RNF8 Enhances Metastasis and Chemoresistance in Breast Cancer

Triple negative breast cancer (TNBC) is an aggressive subtype characterized by an enrichment of cancer stem cells (CSC) and an epithelial-to-mesenchymal transition (EMT) gene signature including upregulation of the EMT transcription factor TWIST. Targeting EMT via TWIST is a potential therapeutic strategy in TNBC, but direct pharmacologic TWIST inhibition has proven difficult. Lee and colleagues performed an E3 ligase shRNA screen to identify potentially targetable post-translational regulators of TWIST and found that knockdown of RNF8 reduced TWIST transcriptional activity by over 50%. Data from The Cancer Genome Atlas revealed that basal-like breast cancers, which largely overlap with TNBCs, frequently exhibit RNF8 amplification or upregulation, consistent with a role for RNF8 in promoting TNBC. Mechanistically, RNF8-mediated K63-linked ubiquitination of TWIST promoted its nuclear localization and stabilization.
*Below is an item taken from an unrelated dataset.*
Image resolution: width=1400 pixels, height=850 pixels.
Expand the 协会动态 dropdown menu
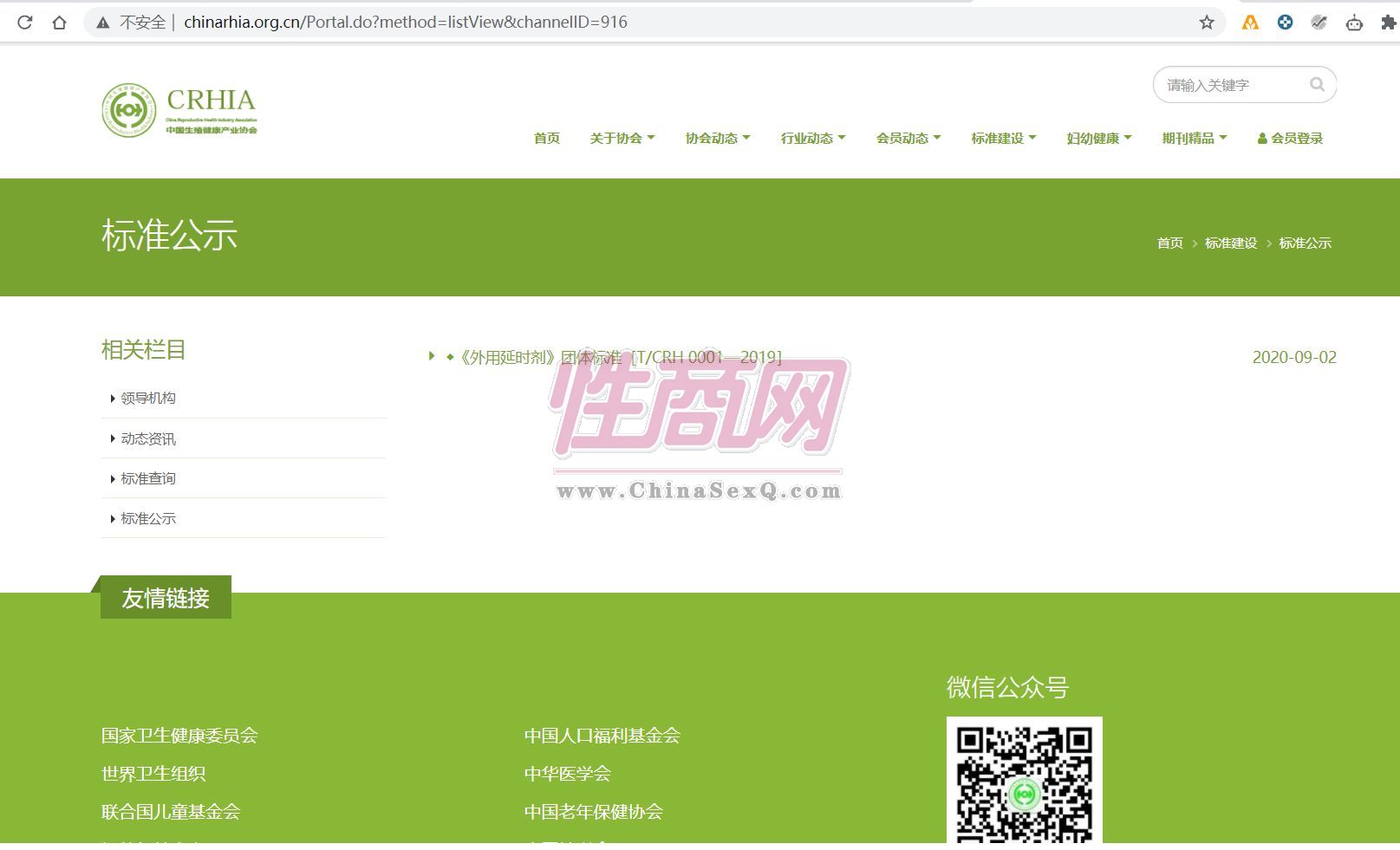[x=717, y=139]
RNF8 depletion disrupted EMT as evidenced by the reduced expression of TWIST and mesenchymal markers, and increased expression of epithelial markers. Further, RNF8 depletion reduced the ability of TNBC cell lines to grow in mammospheres, suggesting a reduced self-renewing capacity of CSCs that could be rescued by TWIST, but not a ubiquitination-deficient TWIST mutant. RNF8 depletion also enhanced CSC sensitivity to chemotherapy, leading to their near-complete elimination in mammosphere cultures. In patients with unresectable breast tumors treated with doxorubicin chemotherapy, high expression of RNF8 was associated with recurrent or metastatic tumors, as well as upregulation of TWIST and downregulation of the epithelial marker E-cadherin, further indicating that RNF8 is involved in chemoresistance as well as EMT. Moreover, RNF8 expression was elevated in patients with advanced breast cancer and was correlated with reduced metastasis-free survival. Collectively, these results indicate that RNF8 activates TWIST to promote EMT and chemoresistance and suggest the potential for therapeutic targeting of RNF8 to indirectly target TWIST.

Lee HJ, Li CF, Ruan D, Powers S, Thompson PA, Frohman MA, et al. The DNA damage transducer RNF8 facilitates cancer chemoresistance and progression through Twist activation. Mol Cell 2016 Sep 8 [Epub ahead of print].